**** Document passage
# Grado L-Cushions vs G-Cushions



## Gyeg69

Hey guys I'm new here and I decided to join cause I just bought some Grado SR80i's. So far I am really diggin them, but my only complaint besides the shotty build quality are the cushions. They get pretty annoying. I was wondering which cushions I should replace the stock ones with? There seems to be a 20 dollar difference between them and I want to make the right choice.
   
  Thanks


----------



## Brooko

In my experience - virtually all the Grado pads (apart from the Jumbos) will end up giving you some discomfort after extended listening.  You do get used to it - if you love the Grado house signature, you learn to 
	

	
	
		
		

		
			





.
   
  Just in case you haven't seen it - this might help a little:
http://www.head-fi.org/a/grado-pad-choices-and-mods
   
  Oh - and you're likely to get a lot of different responses - as comfort and sound tends to be a very personal thing.  I've tried all of the pads with my MS1is (very similar to your SR80i) - and my thoughts:
   
  S-cush (comfies) that came with the grados - I personally found them scratchy and uncomfortable.
  Senn 414 - softer than the comfies, better after washing with a mild fabric softener.
  TTVJ flats - I still found them uncomfortable after extended listening - but they do indeed add bass without changing the mid-range too much.
  L-cush (bowls) - my pads of choice.  Still can only listen to them for 2-3 hours, then ears get sore - but best sounding and, for me, more comfortable than most fo the other options.
  G-cush (jumbos) - the most comfortable because they are completely over ear.  They increase sound-stage, but reduce bass, and give a boost (or at least change) the upper treble.  Bass became quite thin and the highs became very hot and tizzy.  Not a great sonic experience.
   
  I would suggest you do what I did though, and at some stage, buy most of them because the only way you'll know is to compare.  I ended up reselling the ones I didn't like.  Usually you'll find someone else around who's doing the same thing you are and wanting to try new pads - so the loss shouldn't be too much.
   
  Hope this helps a little.


----------



## Gyeg69

Alrighty I seem to get the picture, I am leaning towards the L-cushions. The problem with the S-cushions was the scratchiness so hopefully that will fix it. I am probably first gonna mod them with the quarter and see how that goes. Thanks for the help dude I appreciate it!


----------
********
▶ Work to do
In the Grado cushion thread, which pads does Brooko call their pads of choice?
**** Stored data
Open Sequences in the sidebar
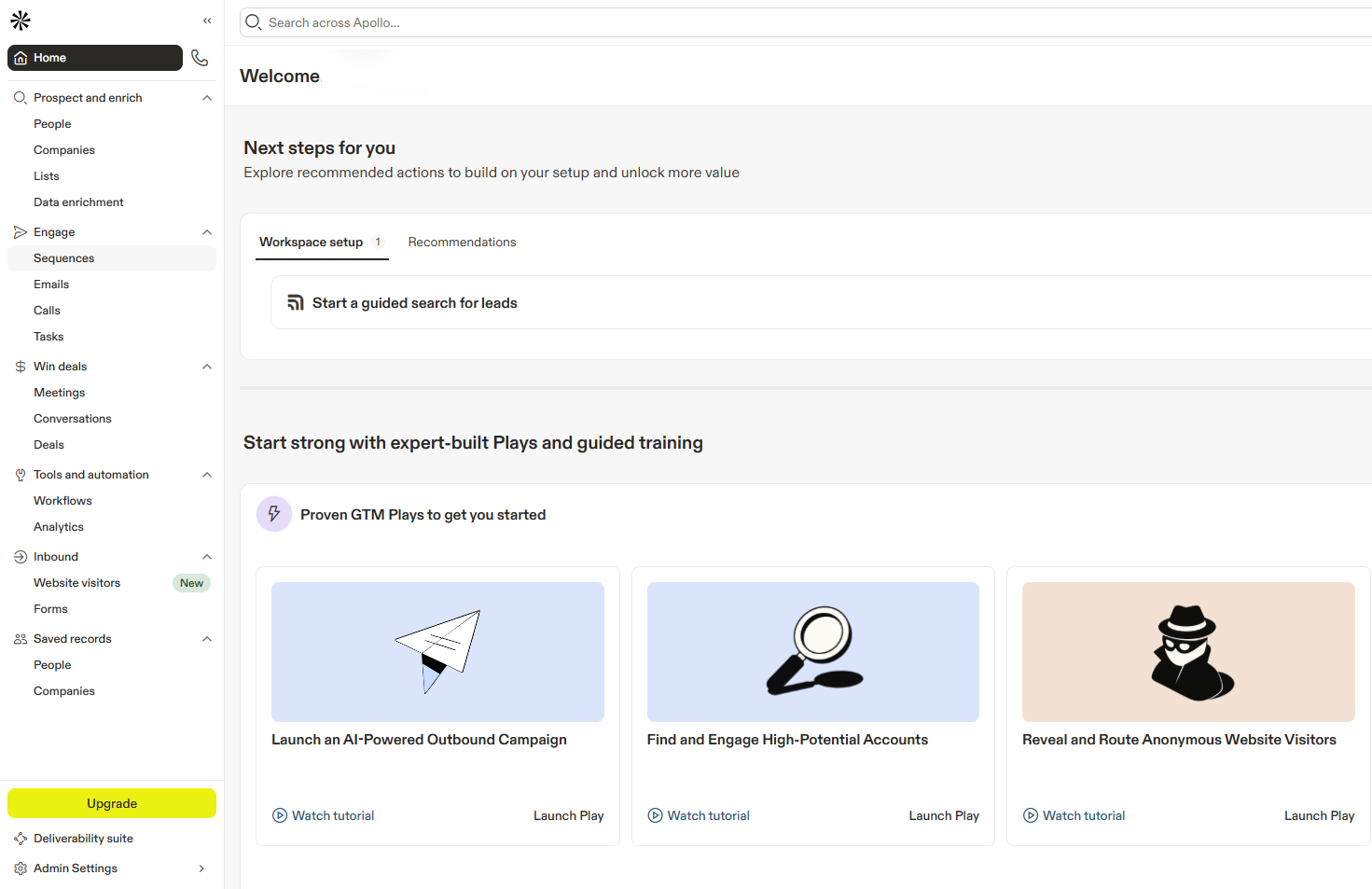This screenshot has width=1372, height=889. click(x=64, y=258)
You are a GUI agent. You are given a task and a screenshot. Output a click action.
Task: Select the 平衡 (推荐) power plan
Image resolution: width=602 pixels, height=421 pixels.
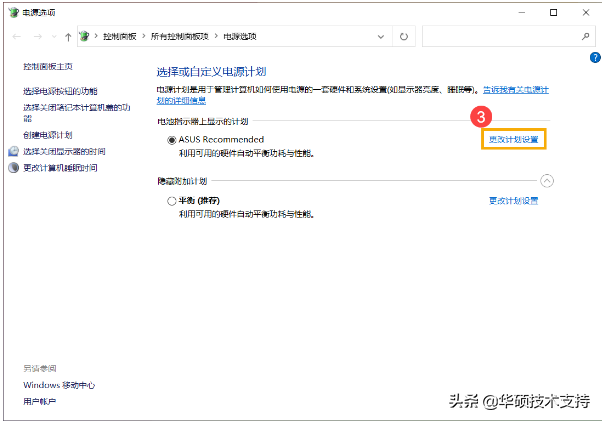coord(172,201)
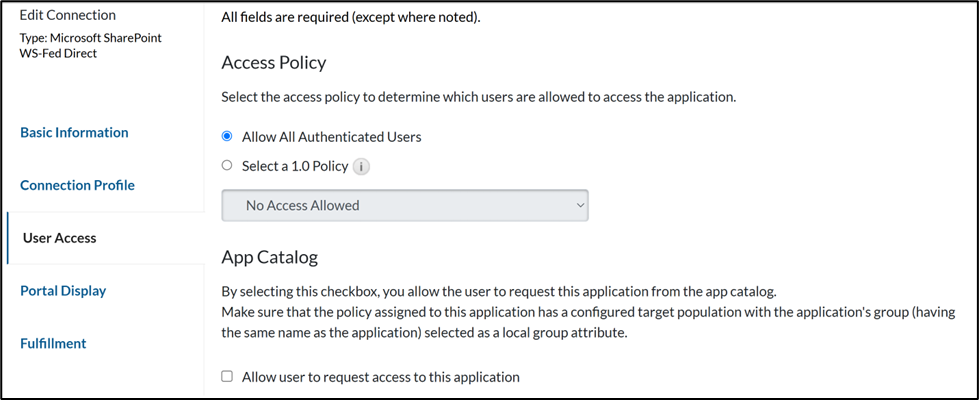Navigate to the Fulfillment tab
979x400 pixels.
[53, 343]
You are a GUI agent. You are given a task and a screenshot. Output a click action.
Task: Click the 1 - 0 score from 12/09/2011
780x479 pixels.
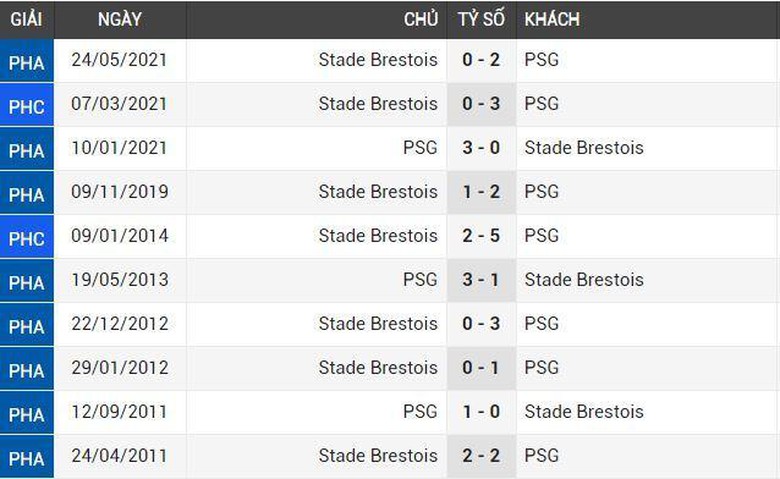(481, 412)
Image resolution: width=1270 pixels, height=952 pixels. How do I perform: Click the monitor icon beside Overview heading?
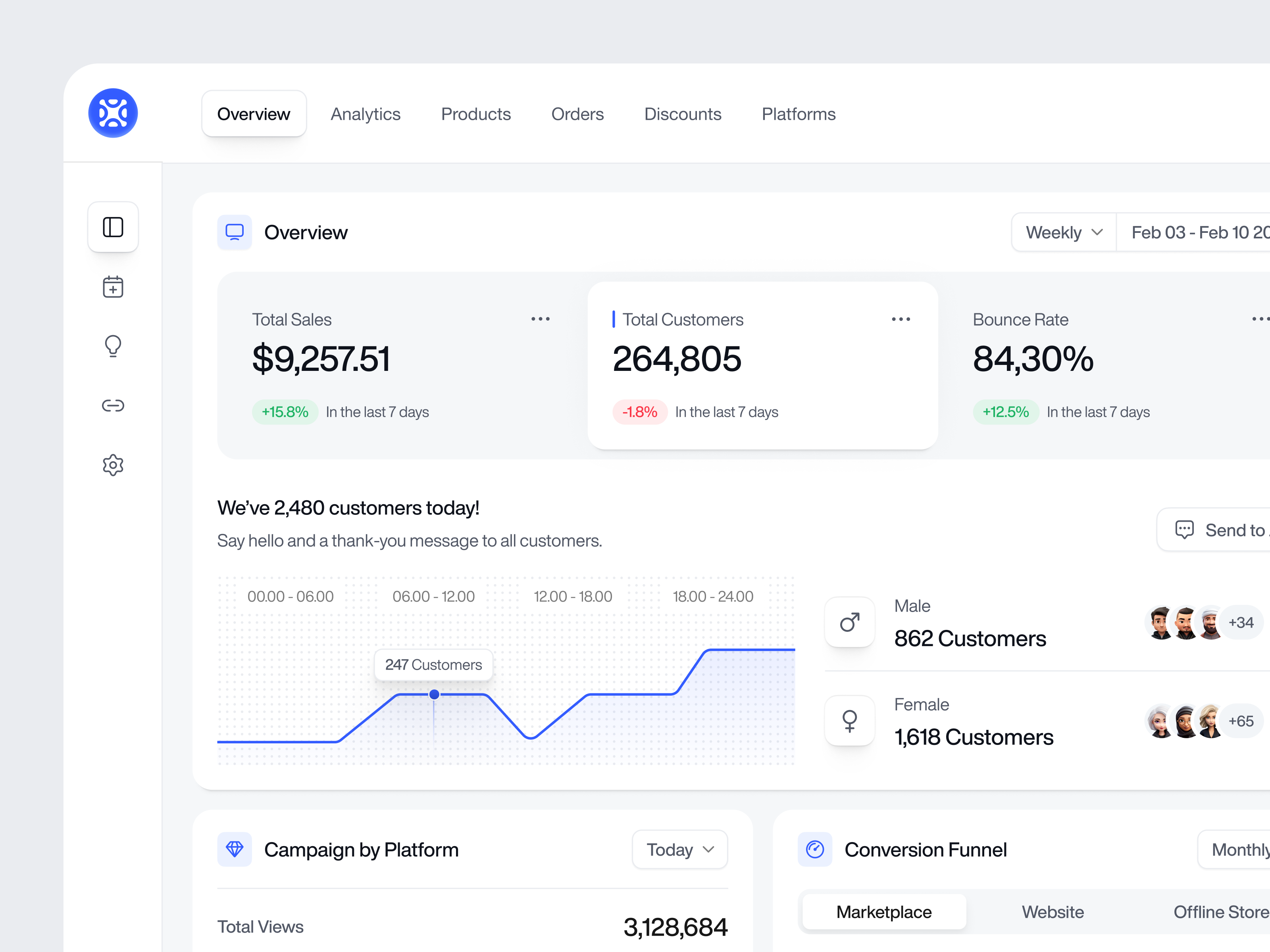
********
▶ Complete response
The L-cush (bowls).